With the 2026 assembly elections approaching, Tamil Nadu Chief Minister and DMK leader M.K. Stalin has reignited a contentious debate—the delimitation of parliamentary constituencies. He has raised concerns that the process will unfairly benefit the northern states at the cost of the southern ones. But does this claim hold up under scrutiny, or is it a politically motivated fear campaign?
Delimitation is a process mandated by the Indian Constitution to redraw the boundaries of parliamentary and assembly constituencies based on population shifts. Historically, this has been done periodically, but in 1976, it was frozen to incentivize population control. The freeze is set to lift in 2026, necessitating a new delimitation exercise.
Currently, the five southern states—Kerala, Tamil Nadu, Karnataka, Andhra Pradesh, and Telangana—hold 129 Lok Sabha seats, while two major northern states, Uttar Pradesh and Bihar, together have 120. With delimitation, the South’s representation is expected to increase to 165, while UP and Bihar’s combined seats may rise to 222. The argument that the South is being shortchanged is therefore not entirely accurate, as both regions stand to gain seats.
In 2026, the estimated population of India will be 1.42 billion, and this data will be crucial for delimitation, which redraws the boundaries of a constituency based on its population.

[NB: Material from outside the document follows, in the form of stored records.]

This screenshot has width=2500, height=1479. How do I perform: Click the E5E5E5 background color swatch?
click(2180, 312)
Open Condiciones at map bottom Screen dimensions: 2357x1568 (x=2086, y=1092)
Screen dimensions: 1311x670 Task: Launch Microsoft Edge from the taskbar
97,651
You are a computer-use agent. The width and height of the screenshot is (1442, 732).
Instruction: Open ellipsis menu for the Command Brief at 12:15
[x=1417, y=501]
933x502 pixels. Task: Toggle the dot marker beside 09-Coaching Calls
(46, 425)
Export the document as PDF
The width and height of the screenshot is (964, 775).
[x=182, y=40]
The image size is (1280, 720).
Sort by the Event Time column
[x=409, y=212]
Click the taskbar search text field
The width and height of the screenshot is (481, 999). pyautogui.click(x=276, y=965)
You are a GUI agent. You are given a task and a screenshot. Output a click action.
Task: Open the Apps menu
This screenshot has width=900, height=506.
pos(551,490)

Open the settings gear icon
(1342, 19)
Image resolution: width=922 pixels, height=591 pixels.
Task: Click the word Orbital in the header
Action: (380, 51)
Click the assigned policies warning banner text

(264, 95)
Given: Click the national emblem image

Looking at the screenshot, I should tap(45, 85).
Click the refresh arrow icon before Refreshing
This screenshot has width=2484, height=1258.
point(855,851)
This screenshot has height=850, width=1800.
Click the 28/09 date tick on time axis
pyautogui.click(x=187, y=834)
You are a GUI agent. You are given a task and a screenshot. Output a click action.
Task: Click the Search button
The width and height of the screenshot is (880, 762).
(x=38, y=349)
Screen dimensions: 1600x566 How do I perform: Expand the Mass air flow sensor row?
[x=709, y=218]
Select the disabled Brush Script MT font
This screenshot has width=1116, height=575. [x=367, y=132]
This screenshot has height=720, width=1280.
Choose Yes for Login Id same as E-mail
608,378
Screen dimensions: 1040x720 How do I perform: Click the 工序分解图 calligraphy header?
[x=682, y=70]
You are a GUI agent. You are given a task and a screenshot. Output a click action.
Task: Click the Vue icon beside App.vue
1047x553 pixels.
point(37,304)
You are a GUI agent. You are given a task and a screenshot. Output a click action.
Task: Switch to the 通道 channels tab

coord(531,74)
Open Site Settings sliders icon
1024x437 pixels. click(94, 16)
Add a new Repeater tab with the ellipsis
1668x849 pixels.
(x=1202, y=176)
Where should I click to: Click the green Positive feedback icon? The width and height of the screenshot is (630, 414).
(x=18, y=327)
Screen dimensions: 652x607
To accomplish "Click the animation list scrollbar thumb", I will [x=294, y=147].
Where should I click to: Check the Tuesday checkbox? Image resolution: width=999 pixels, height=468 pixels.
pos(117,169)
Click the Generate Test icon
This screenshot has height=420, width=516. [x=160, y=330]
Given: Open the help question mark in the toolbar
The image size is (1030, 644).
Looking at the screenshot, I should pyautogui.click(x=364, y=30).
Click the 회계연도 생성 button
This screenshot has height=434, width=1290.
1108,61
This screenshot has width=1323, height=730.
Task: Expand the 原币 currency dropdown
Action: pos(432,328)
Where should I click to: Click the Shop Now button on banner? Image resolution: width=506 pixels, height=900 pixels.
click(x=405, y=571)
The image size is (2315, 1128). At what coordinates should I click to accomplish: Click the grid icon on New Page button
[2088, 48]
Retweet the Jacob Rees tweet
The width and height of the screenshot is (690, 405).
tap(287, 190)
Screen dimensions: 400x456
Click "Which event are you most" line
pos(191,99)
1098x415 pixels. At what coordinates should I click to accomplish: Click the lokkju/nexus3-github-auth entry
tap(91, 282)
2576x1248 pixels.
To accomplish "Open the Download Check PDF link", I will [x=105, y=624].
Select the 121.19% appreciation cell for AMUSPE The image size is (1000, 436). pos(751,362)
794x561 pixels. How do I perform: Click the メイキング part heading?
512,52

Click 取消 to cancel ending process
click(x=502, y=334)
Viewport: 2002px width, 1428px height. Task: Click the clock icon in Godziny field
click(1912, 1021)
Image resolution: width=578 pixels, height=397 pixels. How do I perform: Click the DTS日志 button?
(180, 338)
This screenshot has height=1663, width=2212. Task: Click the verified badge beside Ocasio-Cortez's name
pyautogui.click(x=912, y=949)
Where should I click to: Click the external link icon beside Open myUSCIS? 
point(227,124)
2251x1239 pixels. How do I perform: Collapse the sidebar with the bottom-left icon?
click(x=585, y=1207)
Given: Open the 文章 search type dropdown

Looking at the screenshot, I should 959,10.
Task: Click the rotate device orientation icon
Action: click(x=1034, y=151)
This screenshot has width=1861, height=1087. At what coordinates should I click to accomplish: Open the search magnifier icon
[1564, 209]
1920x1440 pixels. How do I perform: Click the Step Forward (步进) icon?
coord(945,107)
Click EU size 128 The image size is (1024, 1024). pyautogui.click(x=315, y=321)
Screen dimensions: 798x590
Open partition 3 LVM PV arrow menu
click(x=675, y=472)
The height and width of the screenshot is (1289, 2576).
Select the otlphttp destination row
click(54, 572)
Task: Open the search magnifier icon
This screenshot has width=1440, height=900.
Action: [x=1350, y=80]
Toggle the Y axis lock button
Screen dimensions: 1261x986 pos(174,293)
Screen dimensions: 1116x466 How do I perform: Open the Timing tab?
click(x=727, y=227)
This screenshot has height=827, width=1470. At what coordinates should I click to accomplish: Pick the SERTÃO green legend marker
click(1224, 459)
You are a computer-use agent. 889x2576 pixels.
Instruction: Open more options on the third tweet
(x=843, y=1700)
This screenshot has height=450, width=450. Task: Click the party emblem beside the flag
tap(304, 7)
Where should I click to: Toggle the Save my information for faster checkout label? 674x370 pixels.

Based on those numbers, the Lok Sabha seats in Karnataka are expected to increase from 28 to 36 in 2026 – a jump of just eight seats. The number of seats in Telangana will rise from 17 to 20, Andhra Pradesh from 25 to 28, and Tamil Nadu from 39 to 41.
The case of Kerala, which has controlled population growth best, will be singular – the number of its Lok Sabha seats will drop from 20 to 19.
In contrast, the number of seats in Uttar Pradesh will go up from 80 to 128. The other northern states would also see significantly more representation.
Bihar, another state with a rapidly growing population, will have 70 seats instead of the current 40.
A major argument from the southern states is that they adhered to family planning norms, leading to slower population growth, while northern states, particularly UP and Bihar, saw rapid increases. Consequently, the South argues that it is being penalized for its success in population control. However, representation in a democracy is fundamentally based on population—more people necessitate more representation. Uttar Pradesh alone, with its population of over 25 crores, is comparable to multiple southern states combined. It is unrealistic to expect that the population boom in the North should not be reflected in parliamentary representation.
For decades, the North-South divide has been framed in economic and developmental terms, with the South perceived as more progressive and industrialized, while the North lagged in key indicators such as education, healthcare, and poverty reduction. However, this narrative is evolving. Over the past decade, states like Uttar Pradesh and Bihar have made significant strides in infrastructure development, economic growth, and governance. To continue treating these states as economic backwaters ignores their progress.
The DMK’s opposition to delimitation seems to be less about representation and more about political survival. Stalin’s party has long thrived on an anti-Brahmin, anti-Hindi, and regional identity-based narrative. With increasing Hindu consolidation and a rising BJP vote share in Tamil Nadu, the DMK is facing political headwinds. Stalin’s call for a Joint Action Committee of MPs from southern states is an attempt to forge a regional alliance against the BJP-led Centre. However, it is worth noting that Home Minister Amit Shah has categorically assured that no South Indian state will lose Lok Sabha seats, though he has not clarified the basis for seat allocation.
Delimitation is an unavoidable exercise, as parliamentary representation must reflect demographic realities. The first Delimitation Commission in 1952 set the number of Lok Sabha seats at 494. The second in 1963 raised it to 522, and the third in 1973 increased it to 543 based on the 1971 census. The 1976 freeze on delimitation was an anomaly meant to be temporary, yet it was extended repeatedly. The southern states’ argument of historical ‘injustice’ due to population control is therefore flawed—representation must evolve with changing demographics.
Despite the need for delimitation, the South’s concerns about economic and political marginalization should not be dismissed outright. Southern states contribute more in taxes and have stronger economies, yet they fear that the increasing representation of northern states could shift policy priorities away from them. The challenge lies in balancing representation with equitable resource distribution.
Rather than resisting delimitation outright, southern leaders should negotiate for policy safeguards, such as ensuring that fiscal devolution accounts for population disparities. A well-balanced approach could prevent unnecessary political discord while upholding democratic principles.
The debate over delimitation is being framed by the DMK and other regional parties as an existential crisis for the South, but the numbers do not support such alarmism. All regions of India deserve fair representation based on population realities, and the Constitution mandates that delimitation must occur. Political leaders should focus on constructive engagement rather than fearmongering. Delimitation is not a threat to the South—it is a necessary step towards a more representative democracy.